The stack trace reported it on calls to gl functions, this gave me an inkling: perhaps the error was related to the OpenGL context.
Indeed, if you add
import (
//...
"runtime"
//...
)
And the line
runtime.LockOSThread()
To the top of the main function, the error goes away (or at least with the thread locked it ran several minutes on my machine, obviously I can't prove it will never crash).
When Goroutines are blocked doing certain tasks such as IO, the Go runtime will occasionally split off extra threads to keep the program moving.

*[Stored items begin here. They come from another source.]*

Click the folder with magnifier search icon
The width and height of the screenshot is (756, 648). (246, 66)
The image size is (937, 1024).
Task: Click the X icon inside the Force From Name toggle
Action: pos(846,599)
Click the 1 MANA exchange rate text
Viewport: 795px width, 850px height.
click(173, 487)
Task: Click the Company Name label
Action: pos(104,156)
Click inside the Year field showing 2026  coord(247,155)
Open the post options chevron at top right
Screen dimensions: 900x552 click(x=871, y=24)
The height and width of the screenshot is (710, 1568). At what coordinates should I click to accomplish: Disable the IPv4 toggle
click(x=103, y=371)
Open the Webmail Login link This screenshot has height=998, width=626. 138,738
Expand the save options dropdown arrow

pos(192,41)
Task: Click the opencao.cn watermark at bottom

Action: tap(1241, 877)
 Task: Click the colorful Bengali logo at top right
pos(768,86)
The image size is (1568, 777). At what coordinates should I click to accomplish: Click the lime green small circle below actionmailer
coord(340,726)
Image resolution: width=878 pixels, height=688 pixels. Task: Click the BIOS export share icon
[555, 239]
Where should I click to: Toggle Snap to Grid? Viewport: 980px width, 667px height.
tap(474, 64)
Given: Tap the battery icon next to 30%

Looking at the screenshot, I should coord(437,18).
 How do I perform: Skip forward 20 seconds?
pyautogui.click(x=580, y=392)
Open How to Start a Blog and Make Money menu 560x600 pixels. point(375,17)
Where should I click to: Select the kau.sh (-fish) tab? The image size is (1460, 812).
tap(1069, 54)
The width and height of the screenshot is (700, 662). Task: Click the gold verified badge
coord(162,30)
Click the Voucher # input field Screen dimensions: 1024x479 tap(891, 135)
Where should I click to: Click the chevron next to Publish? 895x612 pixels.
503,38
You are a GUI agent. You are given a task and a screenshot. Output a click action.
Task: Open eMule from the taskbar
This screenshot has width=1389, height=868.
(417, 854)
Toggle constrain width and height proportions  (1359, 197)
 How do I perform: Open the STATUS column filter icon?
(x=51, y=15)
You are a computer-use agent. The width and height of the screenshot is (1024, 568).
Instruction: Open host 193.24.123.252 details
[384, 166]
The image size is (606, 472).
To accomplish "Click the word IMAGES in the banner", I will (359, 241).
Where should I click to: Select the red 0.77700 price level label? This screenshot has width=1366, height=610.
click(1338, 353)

I suspect that what it happening is that sometimes on a call to Println, the Goroutine becomes blocked on a syscall, so the runtime "helps" you by running your main goroutine on a different thread. Since OpenGL contexts are bound to a thread, this is causing your program to crash on GL calls because you're calling on the wrong thread.
Adding runtime.LockOSThread() to the top of main forces the main Goroutine to always execute on the same thread, and thus keeps all the GL calls in the correct context.
I should add that I briefly skimmed the source the fmt package and from what I saw I can't prove that the goroutine/thread nonsense is definitely happening; however, I strongly suspect that this is the case based on what I know about the Go runtime and the fact that LockOSThread seems to fix it.
Either way: when you're using a C library such as OpenGL or OpenAL that depends on having a context bound to a single thread, make sure to always lock the Goroutine it's running on to one thread with runtime.LockOSThread.
Update: I found this document on the Go scheduler, which, if I'm reading it correctly, confirms my suspicions. Syscalls such as printing can call new threads to be spawned to allow the calling goroutine to continue while the program is blocked on IO.